BEGIN

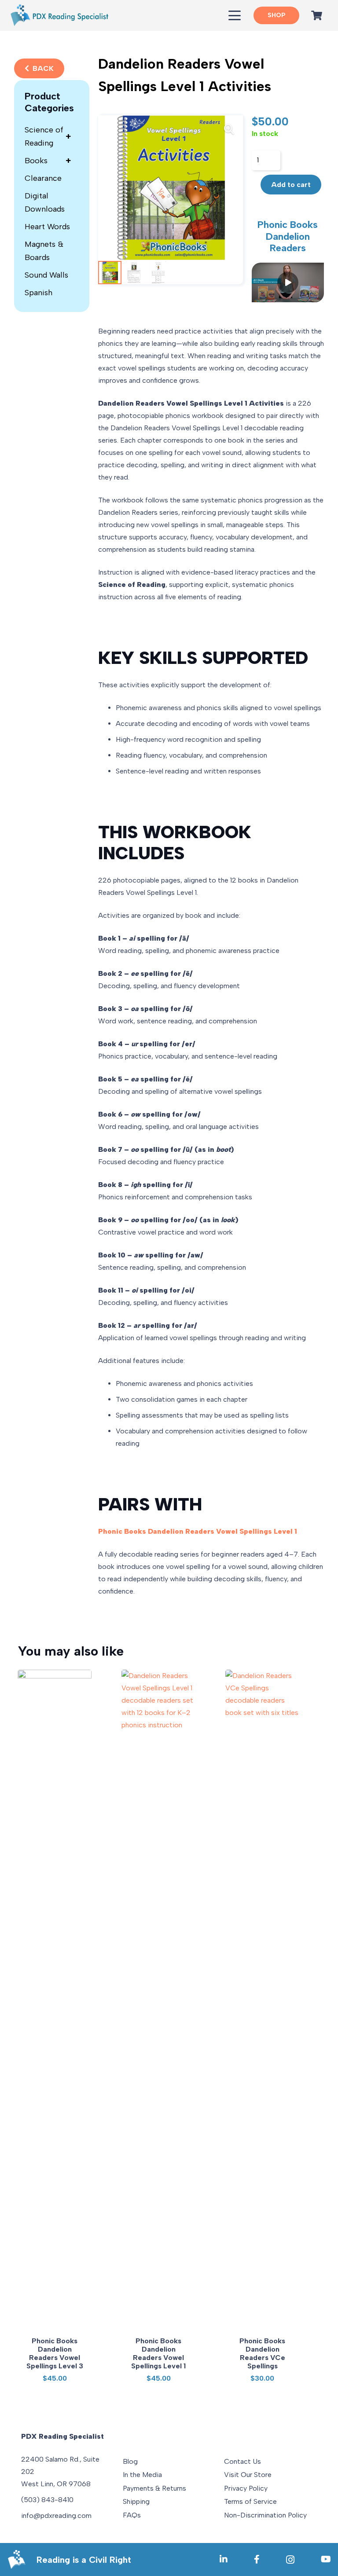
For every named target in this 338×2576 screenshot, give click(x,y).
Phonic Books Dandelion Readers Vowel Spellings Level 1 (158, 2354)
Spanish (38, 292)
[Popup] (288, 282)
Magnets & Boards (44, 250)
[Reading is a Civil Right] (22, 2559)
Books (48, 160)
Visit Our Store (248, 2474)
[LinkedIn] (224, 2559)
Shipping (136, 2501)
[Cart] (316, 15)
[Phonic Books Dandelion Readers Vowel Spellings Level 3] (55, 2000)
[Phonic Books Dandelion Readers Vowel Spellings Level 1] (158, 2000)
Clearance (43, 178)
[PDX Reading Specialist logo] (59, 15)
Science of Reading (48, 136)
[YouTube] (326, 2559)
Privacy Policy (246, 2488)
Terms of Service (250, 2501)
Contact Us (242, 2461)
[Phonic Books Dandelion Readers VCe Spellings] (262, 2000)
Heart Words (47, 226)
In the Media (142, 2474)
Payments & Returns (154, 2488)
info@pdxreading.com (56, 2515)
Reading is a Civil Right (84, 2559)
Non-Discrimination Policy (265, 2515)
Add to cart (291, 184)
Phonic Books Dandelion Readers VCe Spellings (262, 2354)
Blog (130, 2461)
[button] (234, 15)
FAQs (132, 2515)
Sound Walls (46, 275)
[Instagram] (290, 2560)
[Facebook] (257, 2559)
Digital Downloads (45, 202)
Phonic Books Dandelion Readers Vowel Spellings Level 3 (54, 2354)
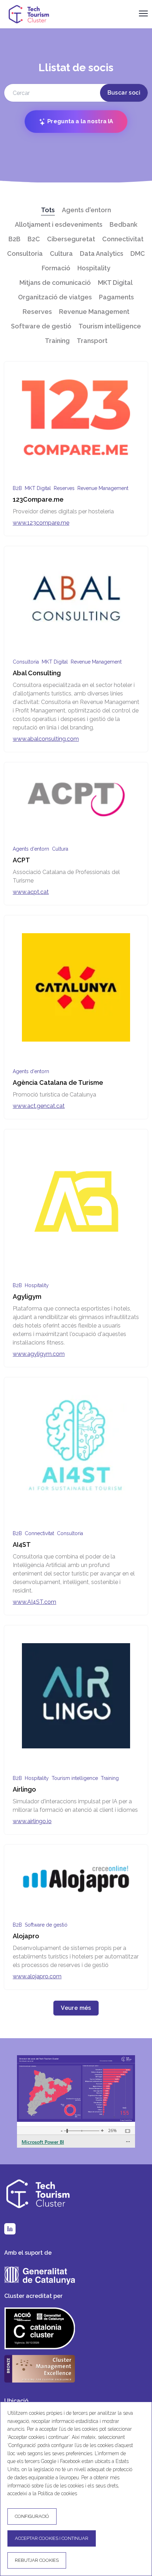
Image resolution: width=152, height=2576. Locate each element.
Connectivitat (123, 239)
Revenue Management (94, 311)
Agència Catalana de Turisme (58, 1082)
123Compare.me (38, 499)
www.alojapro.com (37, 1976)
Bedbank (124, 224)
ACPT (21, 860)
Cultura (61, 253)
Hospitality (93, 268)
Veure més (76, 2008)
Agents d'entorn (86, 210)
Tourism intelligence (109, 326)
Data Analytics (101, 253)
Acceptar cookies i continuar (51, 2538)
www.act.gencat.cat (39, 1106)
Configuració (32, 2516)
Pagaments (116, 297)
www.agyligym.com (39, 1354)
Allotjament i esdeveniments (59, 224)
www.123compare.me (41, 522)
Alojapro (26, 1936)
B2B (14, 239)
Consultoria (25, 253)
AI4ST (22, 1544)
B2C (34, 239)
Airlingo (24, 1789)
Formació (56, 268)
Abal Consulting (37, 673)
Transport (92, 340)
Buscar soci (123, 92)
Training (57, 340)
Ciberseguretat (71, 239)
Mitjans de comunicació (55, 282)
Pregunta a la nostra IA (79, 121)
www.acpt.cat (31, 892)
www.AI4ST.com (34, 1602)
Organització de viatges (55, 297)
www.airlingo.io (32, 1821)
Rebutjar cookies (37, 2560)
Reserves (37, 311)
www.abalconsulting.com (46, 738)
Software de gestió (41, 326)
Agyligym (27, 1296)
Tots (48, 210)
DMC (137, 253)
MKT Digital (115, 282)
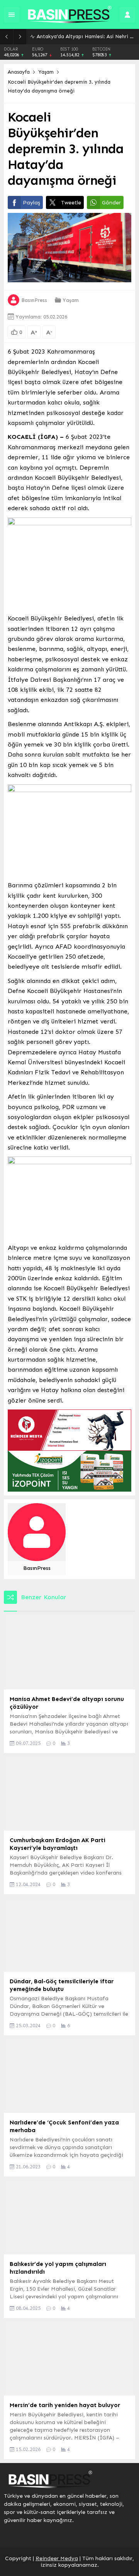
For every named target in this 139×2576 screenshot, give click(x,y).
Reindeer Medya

END

Among the lines above, find the one with "Agents d'entorn (86, 210)" and the one with "DMC (137, 253)". Quote both and everything between them, exactly.

- **Solution to the exercise**
Agents d'entorn (86, 210)
Tourism intelligence (109, 326)
Data Analytics (101, 253)
Acceptar cookies i continuar (51, 2538)
www.act.gencat.cat (39, 1106)
Configuració (32, 2516)
Pagaments (116, 297)
www.agyligym.com (39, 1354)
Allotjament i esdeveniments (59, 224)
www.123compare.me (41, 522)
Alojapro (26, 1936)
B2B (14, 239)
Consultoria (25, 253)
AI4ST (22, 1544)
B2C (34, 239)
Airlingo (24, 1789)
Formació (56, 268)
Abal Consulting (37, 673)
Transport (92, 340)
Buscar soci (123, 92)
Training (57, 340)
Ciberseguretat (71, 239)
Mitjans de comunicació (55, 282)
Pregunta a la nostra IA (79, 121)
www.acpt.cat (31, 892)
www.AI4ST.com (34, 1602)
Organització de viatges (55, 297)
www.airlingo.io (32, 1821)
Rebutjar cookies (37, 2560)
Reserves (37, 311)
www.abalconsulting.com (46, 738)
Software de gestió (41, 326)
Agyligym (27, 1296)
Tots (48, 210)
DMC (137, 253)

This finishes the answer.